Writing in Nature Biotechnology, a team led by investigators at the US National Biodefense Analysis and Countermeasures Center this week presents "a correction algorithm and assembly strategy that uses short, high-fidelity sequences to correct the error in single-molecule sequences." To demonstrate the utility of this approach, the researchers applied it to reads generated by a PacBio RS platform from phage, prokaryotic and eukaryotic whole genomes, including the previously unsequenced genome of the parrot, Melopsittacus undulates. Overall, the team says its long-read correction approach achieved greater than 99.9 percent base-call accuracy, "leading to substantially better assemblies than current sequencing strategies."
In a statement, Duke University's Erich Jarvis, co-author on the Nature Biotechnology study, says plans to use this hybrid single-molecule sequencing approach to learn more about the sequences that are thought to regulate parrots' abilities to imitate sounds.
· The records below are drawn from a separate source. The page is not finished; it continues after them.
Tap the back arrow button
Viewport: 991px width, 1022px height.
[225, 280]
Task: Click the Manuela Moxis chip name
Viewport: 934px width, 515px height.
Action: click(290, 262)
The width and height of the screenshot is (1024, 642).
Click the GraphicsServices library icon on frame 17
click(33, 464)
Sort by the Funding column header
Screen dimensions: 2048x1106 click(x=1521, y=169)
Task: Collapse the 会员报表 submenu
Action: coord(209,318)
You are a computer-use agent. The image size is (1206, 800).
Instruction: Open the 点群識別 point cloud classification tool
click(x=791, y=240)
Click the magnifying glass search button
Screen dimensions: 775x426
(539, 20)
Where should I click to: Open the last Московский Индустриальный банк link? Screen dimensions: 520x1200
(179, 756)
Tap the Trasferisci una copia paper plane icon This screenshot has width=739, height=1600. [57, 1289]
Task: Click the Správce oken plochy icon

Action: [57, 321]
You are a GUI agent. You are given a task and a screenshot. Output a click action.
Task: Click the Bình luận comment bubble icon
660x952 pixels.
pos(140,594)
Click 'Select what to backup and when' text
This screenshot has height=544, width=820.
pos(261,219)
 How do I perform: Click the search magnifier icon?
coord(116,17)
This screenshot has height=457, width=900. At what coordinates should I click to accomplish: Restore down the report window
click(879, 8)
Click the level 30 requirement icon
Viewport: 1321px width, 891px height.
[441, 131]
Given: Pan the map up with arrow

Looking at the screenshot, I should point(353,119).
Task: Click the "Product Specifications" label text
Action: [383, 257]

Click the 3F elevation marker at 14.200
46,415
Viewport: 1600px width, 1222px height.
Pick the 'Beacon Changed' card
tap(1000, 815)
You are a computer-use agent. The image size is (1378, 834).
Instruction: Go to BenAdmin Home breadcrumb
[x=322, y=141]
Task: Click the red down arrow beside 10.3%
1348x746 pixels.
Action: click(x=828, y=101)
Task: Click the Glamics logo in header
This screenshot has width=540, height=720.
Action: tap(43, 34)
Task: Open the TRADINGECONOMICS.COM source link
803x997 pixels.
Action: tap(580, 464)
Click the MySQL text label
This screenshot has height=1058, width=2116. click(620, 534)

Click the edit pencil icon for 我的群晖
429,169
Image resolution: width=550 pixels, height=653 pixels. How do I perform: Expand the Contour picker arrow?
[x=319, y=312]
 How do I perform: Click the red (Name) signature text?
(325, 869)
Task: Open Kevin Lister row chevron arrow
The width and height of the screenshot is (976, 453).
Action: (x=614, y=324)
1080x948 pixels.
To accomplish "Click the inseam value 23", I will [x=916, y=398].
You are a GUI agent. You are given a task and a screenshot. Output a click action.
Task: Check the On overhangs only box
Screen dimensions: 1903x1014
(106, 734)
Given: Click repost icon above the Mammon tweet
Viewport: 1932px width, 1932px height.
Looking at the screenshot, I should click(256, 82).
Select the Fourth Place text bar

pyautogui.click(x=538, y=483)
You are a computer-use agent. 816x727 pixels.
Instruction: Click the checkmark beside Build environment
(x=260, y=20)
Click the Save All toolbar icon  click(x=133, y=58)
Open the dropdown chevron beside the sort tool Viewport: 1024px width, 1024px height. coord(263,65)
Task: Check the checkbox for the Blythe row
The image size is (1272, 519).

"By being able to decode and organize the DNA that regulates these regions, neuroscientists may be able to better understand what genetic mechanism causes birds to imitate and sing well," the Duke release adds. "They may also be able to collect more information about genetic factors that affect a person's ability to learn how to communicate well and to speak, Jarvis said. He and his team plan to describe the biology of the parrot's genetic code they sequenced in more detail in an upcoming paper."